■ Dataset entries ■
Segment Open
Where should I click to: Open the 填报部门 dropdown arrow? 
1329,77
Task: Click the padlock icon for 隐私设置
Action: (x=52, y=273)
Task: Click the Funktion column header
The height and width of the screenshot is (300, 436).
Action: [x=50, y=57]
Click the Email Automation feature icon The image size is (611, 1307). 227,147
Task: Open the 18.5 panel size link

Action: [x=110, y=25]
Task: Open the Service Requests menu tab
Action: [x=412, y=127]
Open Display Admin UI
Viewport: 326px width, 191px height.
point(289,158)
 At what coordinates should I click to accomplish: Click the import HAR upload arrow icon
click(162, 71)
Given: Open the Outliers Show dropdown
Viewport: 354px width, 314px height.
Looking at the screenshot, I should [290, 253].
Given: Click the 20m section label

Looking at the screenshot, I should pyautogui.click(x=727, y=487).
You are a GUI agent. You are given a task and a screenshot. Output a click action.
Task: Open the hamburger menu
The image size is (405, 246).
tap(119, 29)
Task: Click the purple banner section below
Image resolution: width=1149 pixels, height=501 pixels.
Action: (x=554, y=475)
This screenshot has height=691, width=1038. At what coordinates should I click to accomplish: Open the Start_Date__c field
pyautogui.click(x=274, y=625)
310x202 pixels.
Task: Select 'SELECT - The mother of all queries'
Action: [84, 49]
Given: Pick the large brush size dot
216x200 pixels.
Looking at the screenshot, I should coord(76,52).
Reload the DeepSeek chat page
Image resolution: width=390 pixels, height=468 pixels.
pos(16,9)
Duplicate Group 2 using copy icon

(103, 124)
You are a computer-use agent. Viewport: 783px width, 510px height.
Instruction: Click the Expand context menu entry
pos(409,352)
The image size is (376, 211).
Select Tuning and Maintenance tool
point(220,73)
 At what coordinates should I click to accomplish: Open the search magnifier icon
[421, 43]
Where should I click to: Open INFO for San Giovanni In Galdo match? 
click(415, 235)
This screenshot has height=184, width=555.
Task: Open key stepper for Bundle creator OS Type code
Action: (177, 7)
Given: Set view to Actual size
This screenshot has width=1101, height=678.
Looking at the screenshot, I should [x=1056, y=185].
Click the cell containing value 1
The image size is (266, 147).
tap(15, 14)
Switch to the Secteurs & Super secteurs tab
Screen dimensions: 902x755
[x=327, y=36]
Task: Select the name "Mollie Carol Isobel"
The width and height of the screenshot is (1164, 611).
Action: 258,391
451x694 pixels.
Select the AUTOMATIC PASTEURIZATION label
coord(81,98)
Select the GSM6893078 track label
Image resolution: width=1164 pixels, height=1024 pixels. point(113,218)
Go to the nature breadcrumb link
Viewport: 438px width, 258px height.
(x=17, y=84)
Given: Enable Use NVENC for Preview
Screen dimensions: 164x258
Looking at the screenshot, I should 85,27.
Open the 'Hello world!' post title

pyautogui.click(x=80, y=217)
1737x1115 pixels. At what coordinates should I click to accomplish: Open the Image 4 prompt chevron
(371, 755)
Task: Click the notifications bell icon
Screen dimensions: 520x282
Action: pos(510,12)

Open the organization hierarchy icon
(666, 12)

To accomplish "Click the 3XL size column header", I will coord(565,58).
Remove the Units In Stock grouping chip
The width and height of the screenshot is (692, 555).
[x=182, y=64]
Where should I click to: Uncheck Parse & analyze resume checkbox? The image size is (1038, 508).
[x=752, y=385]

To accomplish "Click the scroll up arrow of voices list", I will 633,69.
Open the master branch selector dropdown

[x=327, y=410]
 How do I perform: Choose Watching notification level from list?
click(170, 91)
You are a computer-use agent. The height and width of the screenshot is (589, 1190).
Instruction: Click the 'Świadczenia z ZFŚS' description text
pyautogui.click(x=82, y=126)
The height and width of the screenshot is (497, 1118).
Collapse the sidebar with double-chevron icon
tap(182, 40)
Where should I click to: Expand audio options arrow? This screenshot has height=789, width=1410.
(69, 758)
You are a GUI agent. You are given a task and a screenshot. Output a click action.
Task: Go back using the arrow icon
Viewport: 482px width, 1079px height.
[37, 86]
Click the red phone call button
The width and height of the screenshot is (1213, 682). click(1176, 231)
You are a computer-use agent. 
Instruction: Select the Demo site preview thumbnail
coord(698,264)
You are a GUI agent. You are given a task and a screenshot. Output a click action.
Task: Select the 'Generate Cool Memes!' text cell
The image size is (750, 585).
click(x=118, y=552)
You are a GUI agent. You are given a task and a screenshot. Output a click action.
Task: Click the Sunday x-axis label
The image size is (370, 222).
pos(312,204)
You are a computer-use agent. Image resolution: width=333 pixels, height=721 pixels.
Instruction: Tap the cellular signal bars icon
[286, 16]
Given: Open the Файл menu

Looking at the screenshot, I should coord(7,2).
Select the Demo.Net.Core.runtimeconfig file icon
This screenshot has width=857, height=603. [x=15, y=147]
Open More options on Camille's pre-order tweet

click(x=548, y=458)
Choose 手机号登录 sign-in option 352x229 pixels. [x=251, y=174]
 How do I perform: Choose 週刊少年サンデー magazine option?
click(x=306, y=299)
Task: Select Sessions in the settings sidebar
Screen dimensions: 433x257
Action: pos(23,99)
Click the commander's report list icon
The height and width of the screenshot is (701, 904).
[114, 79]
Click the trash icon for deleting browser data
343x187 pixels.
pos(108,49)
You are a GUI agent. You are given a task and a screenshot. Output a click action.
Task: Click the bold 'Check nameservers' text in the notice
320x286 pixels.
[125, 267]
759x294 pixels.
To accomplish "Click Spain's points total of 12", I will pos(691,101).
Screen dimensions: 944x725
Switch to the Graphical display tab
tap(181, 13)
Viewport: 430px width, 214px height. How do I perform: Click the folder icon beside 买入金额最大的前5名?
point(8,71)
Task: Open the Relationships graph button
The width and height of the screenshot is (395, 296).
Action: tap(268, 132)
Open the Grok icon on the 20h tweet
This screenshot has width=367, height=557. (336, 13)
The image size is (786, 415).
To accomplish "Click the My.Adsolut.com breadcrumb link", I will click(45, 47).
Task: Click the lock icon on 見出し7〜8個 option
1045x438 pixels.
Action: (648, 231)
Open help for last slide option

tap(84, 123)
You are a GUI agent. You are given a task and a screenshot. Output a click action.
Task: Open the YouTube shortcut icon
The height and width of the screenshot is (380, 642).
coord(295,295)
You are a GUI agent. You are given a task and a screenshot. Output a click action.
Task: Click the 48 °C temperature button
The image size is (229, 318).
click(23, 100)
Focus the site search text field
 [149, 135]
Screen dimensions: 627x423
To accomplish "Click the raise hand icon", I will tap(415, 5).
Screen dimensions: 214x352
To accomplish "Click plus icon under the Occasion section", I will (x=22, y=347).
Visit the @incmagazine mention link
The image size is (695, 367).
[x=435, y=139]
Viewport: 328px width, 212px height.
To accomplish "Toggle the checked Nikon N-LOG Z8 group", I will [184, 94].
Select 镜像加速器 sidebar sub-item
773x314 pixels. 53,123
Segment Closed
■ WHAT THIS TASK INVOLVES ■
Return word for word the lines above from the line with "Task: Click the notifications bell icon" to the line with "Remove the Units In Stock grouping chip", including both and leaving out all others.

■ REPLY ■
Task: Click the notifications bell icon
Screen dimensions: 520x282
Action: pos(510,12)

Open the organization hierarchy icon
(666, 12)

To accomplish "Click the 3XL size column header", I will coord(565,58).
Remove the Units In Stock grouping chip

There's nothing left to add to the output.